Occasionally a real quasi-celebrity will make an appearance. On one recent afternoon, he and cohost Linda Stein welcome someone who's an even greater self-promoter than Aller himself. "Ladies and gentlemen, the one and only, the man who is famous for being famous, Monti Rock the Third," Aller says as a pony-tailed Monti Rock begins a fast-talking hypefest of his assorted projects.
Later, as Rock begins to recount his climb to fame in the 1960s and 1970s, Aller and Rock discover they have more in common than being flamboyant and gay. Rock begins to explain how he met record producer Bob Crewe when Aller interjects, "Oh...I went out with Bob Crewe!"
Before long it turns into a mutual ode to each other's fabulousness, and Aller pays Rock the ultimate compliment: "You're sick. They should lock you up, Monti Rock -- and they have on several occasions."
Rock is pleased. "You know how I love you," he says.
"I love you, too, Monti," Aller responds. But he can't resist getting in a final dig: "You've had more careers than Linda's had colors of hair." Stein smiles faintly at the put-down.

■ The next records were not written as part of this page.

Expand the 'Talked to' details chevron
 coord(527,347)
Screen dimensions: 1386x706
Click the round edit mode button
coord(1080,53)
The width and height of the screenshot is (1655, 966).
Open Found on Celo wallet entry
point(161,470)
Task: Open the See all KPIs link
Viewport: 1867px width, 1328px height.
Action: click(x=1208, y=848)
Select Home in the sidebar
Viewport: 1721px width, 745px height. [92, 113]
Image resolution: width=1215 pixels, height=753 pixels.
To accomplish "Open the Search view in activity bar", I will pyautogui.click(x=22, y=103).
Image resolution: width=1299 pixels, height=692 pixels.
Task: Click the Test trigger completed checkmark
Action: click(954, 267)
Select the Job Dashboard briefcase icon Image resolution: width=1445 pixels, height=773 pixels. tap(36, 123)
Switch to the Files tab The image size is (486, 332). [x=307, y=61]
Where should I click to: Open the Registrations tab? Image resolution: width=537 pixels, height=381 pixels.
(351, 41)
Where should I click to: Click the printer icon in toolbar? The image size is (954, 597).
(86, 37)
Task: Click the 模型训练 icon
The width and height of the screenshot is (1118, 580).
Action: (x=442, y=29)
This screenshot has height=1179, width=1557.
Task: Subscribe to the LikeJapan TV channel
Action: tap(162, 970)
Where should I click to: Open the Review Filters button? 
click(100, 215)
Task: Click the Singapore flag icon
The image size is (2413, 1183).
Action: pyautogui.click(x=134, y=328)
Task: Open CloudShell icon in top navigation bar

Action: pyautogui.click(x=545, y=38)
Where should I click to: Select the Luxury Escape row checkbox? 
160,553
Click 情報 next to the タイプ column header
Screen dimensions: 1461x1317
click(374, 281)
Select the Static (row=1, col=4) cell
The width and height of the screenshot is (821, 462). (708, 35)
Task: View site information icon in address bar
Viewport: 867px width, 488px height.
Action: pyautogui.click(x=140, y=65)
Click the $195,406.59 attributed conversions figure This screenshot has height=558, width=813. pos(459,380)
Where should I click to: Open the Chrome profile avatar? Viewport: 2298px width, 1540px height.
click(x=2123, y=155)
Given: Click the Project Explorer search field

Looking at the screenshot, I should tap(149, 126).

Aller is not shy in asking other people about their sex lives, either, although he claims to be celibate himself. On a Saturday night not long ago, he and one of his regular guests, businessman Kevin Burns, owner of Condomania, spent much of their time stopping people on the street and asking, "Do you practice safe sex?" Then Aller would hand them a free condom and say with a grin, "These are Rough Riders." Most people take the inquiries -- and the condoms -- with good cheer, but some people aren't so pleased with his intrusions. Two young jocks come by, and when he asks them if they practice safe sex, the shorter one says, "I don't. I have a steady girlfriend." His taller buddy responds, "What he doesn't realize is that his girlfriend had sex with twenty guys."